Bug 433467 - doxygen.xml [and others] have invalid "[]" in regex
Summary: doxygen.xml [and others] have invalid "[]" in regex
Status: RESOLVED NOT A BUG
Alias: None
Product: frameworks-syntax-highlighting
Classification: Frameworks and Libraries
Component: syntax (other bugs)
Version First Reported In: unspecified
Platform: Other Other
: NOR normal
Target Milestone: ---
Assignee: KWrite Developers
URL:
Keywords:
Depends on:
Blocks:
 
Reported: 2021-02-23 06:58 UTC by Gene Thomas
Modified: 2021-03-03 00:00 UTC (History)
2 users (show)

See Also:
Latest Commit:
Version Fixed In:
Sentry Crash Report:


Attachments

Note You need to log in before you can comment on or make changes to this bug.
Description Gene Thomas 2021-02-23 06:58:25 UTC
SUMMARY

[] appears in regexs.

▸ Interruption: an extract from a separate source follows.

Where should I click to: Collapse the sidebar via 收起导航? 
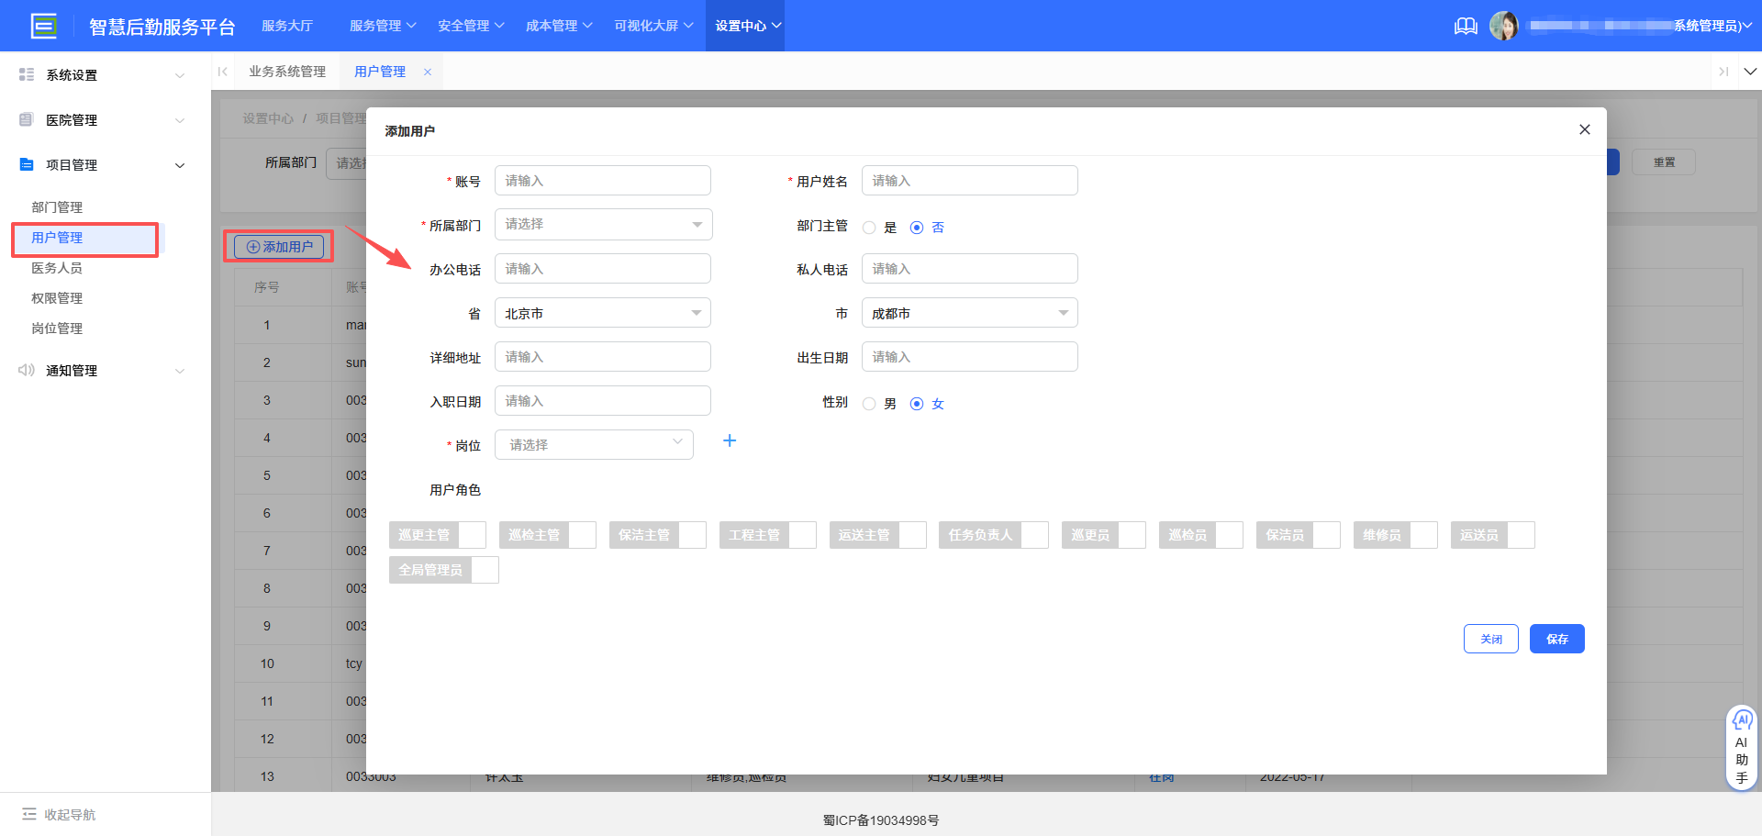coord(58,814)
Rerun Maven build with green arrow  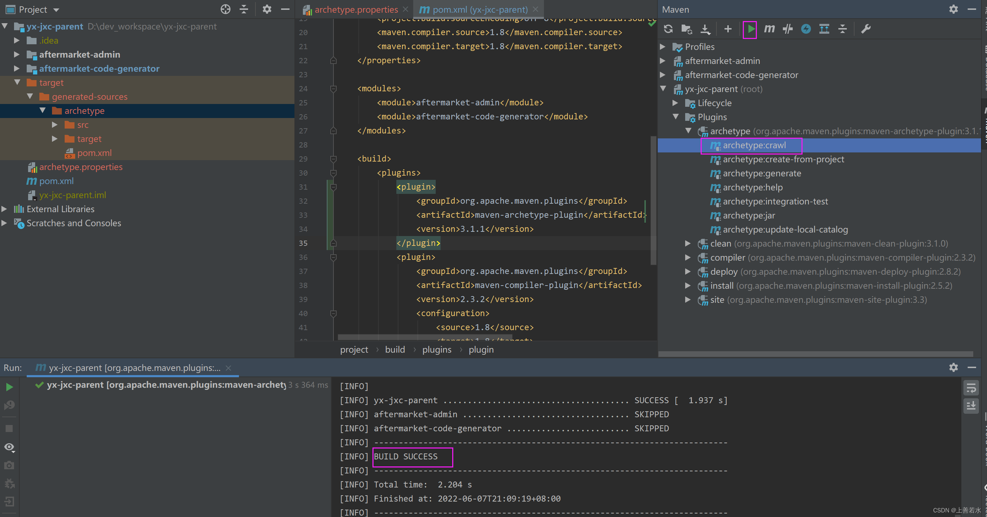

That means a single character but is not allowed to be anything, there is nothing between the [ and ]. The ICU regex engine I am using rejects this.

STEPS TO REPRODUCE
1. Read doxygen.xml
2. It declares and entity wordsep as "(?:[][,?;()]|\.$|\.?\s)"
3. This entity is used in RegExpr's

OBSERVED RESULT

This is ok

EXPECTED RESULT

Should be an error and the .xml corrected

SOFTWARE/OS VERSIONS
Windows: 
macOS: 
Linux/KDE Plasma: 
(available in About System)
KDE Plasma Version: 
KDE Frameworks Version: 
Qt Version: 

head of https://github.com/KDE/syntax-highlighting

ADDITIONAL INFORMATION
Comment 1 Jonathan Poelen 2021-02-27 23:57:39 UTC
[]] is valid with PCRE (regex engine used) where ] as the first character does not correspond to a closure (same with [^]]).

ICU regex does not seem to support all PCRE syntax, it lacks for example (?|...) or \R which are also used.
Comment 2 Gene Thomas 2021-03-03 00:00:22 UTC
Thanks, I've switched from ICU to PCRE, much faster. Part of the problem is that ICU jumps through hoops to be correct. For example in German the regex (case insensitive) "^ẞ$" matches "SS" [2 code points], no other regex implementations do this that I have seen. ICU was getting into a internal infinite loop and throwing a "regex out of stack space" after 0.5 sec, lots of times, which made a .sh file take 30 seconds to syntax highlight!